*** Begin section ***

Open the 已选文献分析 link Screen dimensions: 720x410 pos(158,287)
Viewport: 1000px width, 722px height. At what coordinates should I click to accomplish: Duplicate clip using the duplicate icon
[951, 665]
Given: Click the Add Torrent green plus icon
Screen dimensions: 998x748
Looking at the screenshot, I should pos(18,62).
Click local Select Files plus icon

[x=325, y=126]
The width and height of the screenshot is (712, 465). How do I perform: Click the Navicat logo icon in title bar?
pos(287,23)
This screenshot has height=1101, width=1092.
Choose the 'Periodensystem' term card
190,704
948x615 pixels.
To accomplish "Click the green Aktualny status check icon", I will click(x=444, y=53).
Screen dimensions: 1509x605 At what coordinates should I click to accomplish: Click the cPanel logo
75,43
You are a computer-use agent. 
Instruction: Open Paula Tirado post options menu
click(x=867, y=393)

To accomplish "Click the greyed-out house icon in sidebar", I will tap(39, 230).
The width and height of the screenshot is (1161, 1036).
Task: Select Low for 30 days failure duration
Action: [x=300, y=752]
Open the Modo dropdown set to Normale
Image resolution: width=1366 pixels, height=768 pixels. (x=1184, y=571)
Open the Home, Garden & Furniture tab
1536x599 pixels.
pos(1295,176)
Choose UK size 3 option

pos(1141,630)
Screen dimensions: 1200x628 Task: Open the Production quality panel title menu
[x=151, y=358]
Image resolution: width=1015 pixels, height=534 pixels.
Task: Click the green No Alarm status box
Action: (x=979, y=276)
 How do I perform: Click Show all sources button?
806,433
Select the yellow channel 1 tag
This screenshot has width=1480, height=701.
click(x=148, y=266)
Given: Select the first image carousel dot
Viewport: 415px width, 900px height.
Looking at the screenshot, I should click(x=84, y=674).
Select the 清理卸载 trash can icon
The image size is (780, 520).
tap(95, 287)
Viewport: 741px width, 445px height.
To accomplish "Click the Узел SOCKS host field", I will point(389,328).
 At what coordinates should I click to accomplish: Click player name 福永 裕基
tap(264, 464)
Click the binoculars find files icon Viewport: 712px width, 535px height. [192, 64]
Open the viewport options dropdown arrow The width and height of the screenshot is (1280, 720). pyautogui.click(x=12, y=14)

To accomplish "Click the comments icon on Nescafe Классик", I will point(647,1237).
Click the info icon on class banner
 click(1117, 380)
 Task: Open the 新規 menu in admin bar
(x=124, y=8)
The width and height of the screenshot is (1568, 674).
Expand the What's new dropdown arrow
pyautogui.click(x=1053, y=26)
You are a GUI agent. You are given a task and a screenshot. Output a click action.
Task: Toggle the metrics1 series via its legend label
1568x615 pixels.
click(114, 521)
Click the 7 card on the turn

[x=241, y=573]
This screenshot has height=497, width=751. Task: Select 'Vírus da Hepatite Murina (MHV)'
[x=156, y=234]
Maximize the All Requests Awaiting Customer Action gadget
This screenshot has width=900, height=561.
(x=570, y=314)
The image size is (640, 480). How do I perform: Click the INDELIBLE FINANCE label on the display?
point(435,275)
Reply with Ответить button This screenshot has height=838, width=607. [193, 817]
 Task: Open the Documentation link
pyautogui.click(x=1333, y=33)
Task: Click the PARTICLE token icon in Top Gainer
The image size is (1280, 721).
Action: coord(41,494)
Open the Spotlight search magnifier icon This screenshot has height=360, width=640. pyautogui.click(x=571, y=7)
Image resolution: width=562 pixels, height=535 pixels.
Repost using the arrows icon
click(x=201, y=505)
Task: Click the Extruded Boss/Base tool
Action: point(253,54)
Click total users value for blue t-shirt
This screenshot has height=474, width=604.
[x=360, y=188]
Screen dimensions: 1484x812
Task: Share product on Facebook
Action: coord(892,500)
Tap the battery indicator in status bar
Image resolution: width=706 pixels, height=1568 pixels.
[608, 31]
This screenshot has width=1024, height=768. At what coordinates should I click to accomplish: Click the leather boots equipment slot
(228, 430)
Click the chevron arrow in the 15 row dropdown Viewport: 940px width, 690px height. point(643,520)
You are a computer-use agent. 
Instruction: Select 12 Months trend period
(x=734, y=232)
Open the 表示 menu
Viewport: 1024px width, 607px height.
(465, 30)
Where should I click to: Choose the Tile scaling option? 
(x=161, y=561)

*** End section ***

* [PROBLEM REQUIREMENTS]:
Copy, with no alteration, the line that contains "Open the 表示 menu" and each remaining line of the listing above.

* [SOLUTION]:
Open the 表示 menu
Viewport: 1024px width, 607px height.
(465, 30)
Where should I click to: Choose the Tile scaling option? 
(x=161, y=561)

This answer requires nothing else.